▶ **Exercise brief**
Scan the records below. List lines holding "computer".
+++ Data for analysis
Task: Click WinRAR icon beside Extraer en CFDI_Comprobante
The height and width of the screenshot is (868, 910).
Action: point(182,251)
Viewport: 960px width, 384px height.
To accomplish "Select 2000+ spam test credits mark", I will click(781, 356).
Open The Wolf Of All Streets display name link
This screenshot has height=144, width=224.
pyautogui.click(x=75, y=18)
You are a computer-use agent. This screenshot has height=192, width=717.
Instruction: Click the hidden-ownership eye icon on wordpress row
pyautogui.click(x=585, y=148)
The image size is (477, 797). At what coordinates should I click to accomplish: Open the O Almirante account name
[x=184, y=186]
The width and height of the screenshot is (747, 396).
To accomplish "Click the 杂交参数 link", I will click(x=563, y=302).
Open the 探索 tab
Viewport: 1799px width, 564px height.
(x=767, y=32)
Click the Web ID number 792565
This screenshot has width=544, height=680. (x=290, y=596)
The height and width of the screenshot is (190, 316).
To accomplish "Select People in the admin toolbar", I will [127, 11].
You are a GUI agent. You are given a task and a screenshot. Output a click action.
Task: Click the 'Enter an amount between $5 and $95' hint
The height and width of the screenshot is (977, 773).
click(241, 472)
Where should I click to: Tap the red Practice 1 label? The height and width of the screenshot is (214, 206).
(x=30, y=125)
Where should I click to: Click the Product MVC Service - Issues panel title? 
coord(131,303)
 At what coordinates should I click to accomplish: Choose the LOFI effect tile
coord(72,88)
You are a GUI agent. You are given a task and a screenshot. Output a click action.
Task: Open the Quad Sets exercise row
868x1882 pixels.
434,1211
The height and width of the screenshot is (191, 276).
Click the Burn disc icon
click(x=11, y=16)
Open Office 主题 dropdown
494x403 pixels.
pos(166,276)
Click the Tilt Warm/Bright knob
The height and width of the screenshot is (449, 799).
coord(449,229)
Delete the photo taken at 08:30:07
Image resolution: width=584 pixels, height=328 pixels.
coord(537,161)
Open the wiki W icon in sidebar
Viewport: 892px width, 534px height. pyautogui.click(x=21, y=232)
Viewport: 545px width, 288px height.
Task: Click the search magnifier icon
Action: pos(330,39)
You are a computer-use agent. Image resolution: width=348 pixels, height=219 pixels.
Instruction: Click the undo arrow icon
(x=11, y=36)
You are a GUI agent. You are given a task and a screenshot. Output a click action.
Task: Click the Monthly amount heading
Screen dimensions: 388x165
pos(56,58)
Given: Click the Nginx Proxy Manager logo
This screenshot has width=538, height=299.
++++++
▶ **Response area**
You are a computer-use agent. This screenshot has height=192, width=717.
You are a computer-use agent. Image resolution: width=348 pixels, height=219 pixels.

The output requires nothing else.